Effect on Pain Intensity, Self-Experienced Disability, and Lumbar Fatigability
Markku Kankaanpa ̈a ̈, BM,*† Simo Taimela, MD,‡ Olavi Airaksinen, MD,* and Osmo Ha ̈nninen, MD, PhD†
Study Design. A randomized study comparing the results of active rehabilitation and passive control treatment in patients with chronic low back pain with follow-up at 6 months and 1 year.
Objectives. To study the efficacy of active rehabilitation on pain, self-experienced disability, and lumbar fatigability.
Summary of Background Data. Exercises in an outpatient setting are widely used for the treatment of chronic low back pain. The efficacy of the active rehabilitation approach has been documented in randomized control studies, but these studies have seldom been focused on lumbar fatigability, which is now recognized as a frequent problem among patients with chronic low back pain.

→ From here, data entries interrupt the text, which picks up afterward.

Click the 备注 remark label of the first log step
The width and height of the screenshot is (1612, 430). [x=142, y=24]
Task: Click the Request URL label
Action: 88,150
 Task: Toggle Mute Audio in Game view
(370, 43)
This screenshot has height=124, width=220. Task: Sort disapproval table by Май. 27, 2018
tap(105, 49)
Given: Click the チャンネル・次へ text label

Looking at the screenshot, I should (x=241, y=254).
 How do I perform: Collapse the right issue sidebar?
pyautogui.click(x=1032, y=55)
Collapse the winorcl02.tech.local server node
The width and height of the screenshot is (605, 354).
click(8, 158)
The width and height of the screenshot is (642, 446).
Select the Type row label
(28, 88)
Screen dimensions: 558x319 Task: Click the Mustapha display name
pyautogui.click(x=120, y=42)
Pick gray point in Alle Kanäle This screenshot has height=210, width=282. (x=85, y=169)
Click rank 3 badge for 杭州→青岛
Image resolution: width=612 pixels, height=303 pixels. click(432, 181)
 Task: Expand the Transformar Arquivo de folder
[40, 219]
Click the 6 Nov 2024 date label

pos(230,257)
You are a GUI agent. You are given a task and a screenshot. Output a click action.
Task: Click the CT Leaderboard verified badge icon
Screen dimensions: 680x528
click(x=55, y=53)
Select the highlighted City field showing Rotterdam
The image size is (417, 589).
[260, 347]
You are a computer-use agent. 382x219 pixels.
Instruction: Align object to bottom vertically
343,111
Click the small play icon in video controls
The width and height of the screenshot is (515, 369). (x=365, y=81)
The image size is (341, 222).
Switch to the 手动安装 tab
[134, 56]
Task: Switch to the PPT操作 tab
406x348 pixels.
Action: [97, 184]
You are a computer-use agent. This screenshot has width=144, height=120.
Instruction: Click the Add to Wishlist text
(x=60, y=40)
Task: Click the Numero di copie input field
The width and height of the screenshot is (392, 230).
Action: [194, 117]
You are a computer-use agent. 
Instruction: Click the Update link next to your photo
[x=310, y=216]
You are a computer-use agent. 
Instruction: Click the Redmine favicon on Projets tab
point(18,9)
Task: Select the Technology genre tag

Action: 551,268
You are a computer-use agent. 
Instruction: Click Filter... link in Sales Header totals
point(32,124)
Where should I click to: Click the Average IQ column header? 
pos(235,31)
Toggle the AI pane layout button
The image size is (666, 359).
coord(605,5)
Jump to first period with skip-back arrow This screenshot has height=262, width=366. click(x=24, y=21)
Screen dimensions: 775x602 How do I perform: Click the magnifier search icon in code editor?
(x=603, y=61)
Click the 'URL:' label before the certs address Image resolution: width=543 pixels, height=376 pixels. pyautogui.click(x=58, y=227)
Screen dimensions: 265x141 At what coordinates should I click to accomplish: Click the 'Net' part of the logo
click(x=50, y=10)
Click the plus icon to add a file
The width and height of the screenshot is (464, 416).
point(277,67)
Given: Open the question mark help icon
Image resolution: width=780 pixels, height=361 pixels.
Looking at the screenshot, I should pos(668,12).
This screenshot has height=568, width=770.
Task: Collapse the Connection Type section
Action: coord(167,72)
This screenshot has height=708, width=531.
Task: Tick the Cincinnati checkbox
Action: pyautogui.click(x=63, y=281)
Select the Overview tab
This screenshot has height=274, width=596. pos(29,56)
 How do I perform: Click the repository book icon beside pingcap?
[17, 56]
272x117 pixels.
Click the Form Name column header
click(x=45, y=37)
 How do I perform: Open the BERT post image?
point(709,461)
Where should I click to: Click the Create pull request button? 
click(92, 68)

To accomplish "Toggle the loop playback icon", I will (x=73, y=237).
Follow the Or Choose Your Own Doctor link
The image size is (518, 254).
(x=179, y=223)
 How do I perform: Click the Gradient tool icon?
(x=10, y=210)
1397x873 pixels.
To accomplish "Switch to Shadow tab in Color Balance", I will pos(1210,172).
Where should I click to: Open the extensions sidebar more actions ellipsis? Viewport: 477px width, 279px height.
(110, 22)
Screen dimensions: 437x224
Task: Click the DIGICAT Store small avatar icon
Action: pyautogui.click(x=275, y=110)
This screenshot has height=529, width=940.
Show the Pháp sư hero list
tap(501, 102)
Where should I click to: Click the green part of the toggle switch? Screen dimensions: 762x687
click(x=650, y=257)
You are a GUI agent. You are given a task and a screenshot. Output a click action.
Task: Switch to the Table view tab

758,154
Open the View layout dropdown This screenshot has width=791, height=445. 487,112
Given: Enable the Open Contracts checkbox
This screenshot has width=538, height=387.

Methods. Fifty-nine middle-aged patients (37 men and 22 women) with nonspecific chronic low back pain were randomly assigned to 12 weeks’ active rehabilitation or to a passive control treatment (massage, thermal therapy). Pain and disability index, low back pain intensity (visual analog scale, 100 mm), and the objectively assessed lumbar muscle fatigability (spectral electromyogram, mean power frequency slope [MPFSLOPE]) in a new 90-second submaximal isoinertial back endurance test were recorded before and after the interventions and at 6-month and 1-year follow-up visits.
Results. Results of repeated measures multivariate analysis of variance indicated that back pain intensity (visual analog scale) and functional disability (pain and disability index score) decreased, and lumbar endurance (MPFSLOPE) improved significantly more (P < 0.05) in the active rehabilitation group than in the passive control treatment group, when measured at a 1-year follow-up examination. The group difference in visual analog scale and pain and disability index changes became even more significant at the end of 1 year. The change in lumbar endurance was significantly greater in the active rehabilitation group than in the passive control treatment group at the 6-month follow-up, but not at the 1-year follow-up.
Conclusions. The active progressive treatment program was more successful in reducing pain and selfexperienced disability and also in improving lumbar endurance than was the passive control treatment. However, the group difference in lumbar endurance tended to diminish at the 1-year follow-up. [Key words: electromyography, low back pain, muscle fatigue, rehabilitation] Spine 1999;24:1034–1042.